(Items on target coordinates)
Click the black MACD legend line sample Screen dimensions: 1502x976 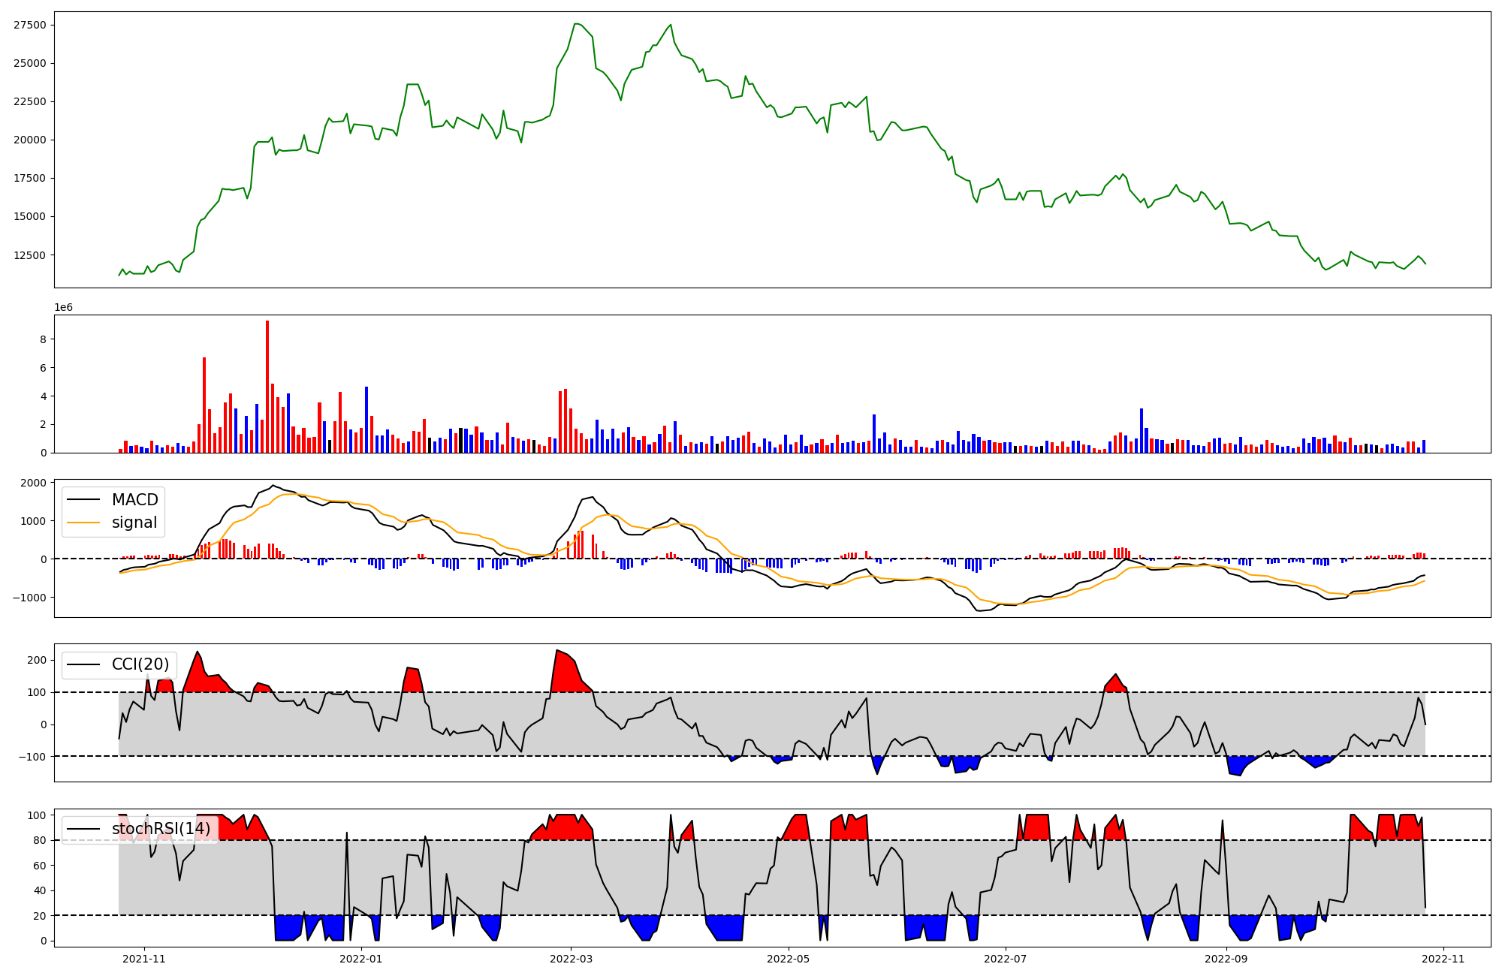(83, 500)
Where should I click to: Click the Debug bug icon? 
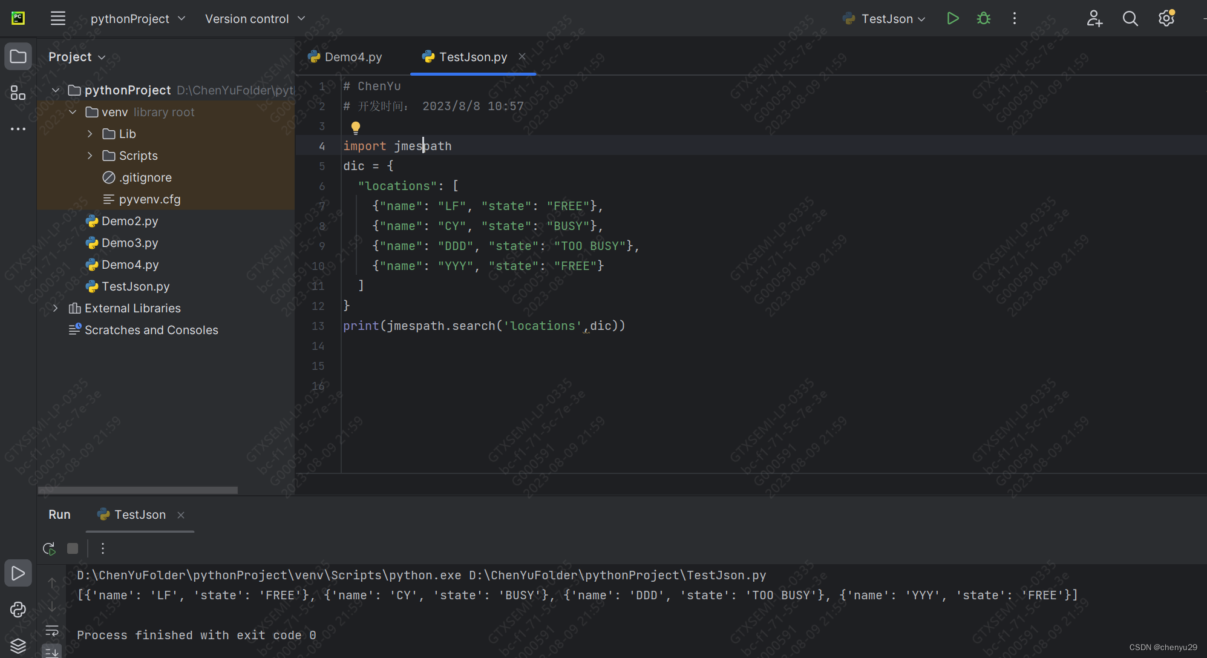984,19
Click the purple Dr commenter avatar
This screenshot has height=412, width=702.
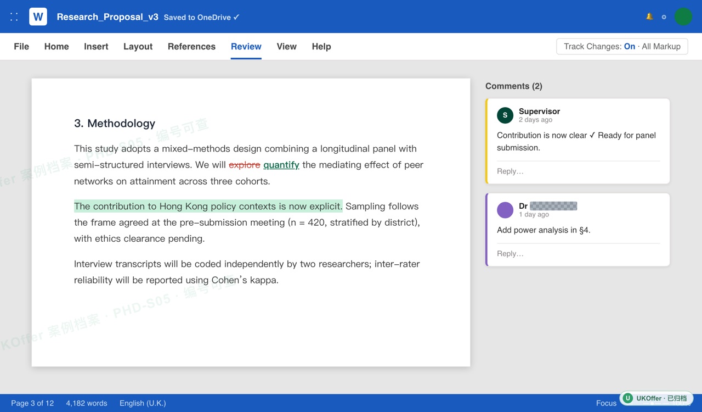(505, 210)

STATED PROBLEM = Can you copy out, word for word, every line from the one containing "Click the purple Dr commenter avatar" through the end of the items, leaving the pictures out of your answer?

REPLY TO THE EXERCISE =
Click the purple Dr commenter avatar
This screenshot has height=412, width=702.
(505, 210)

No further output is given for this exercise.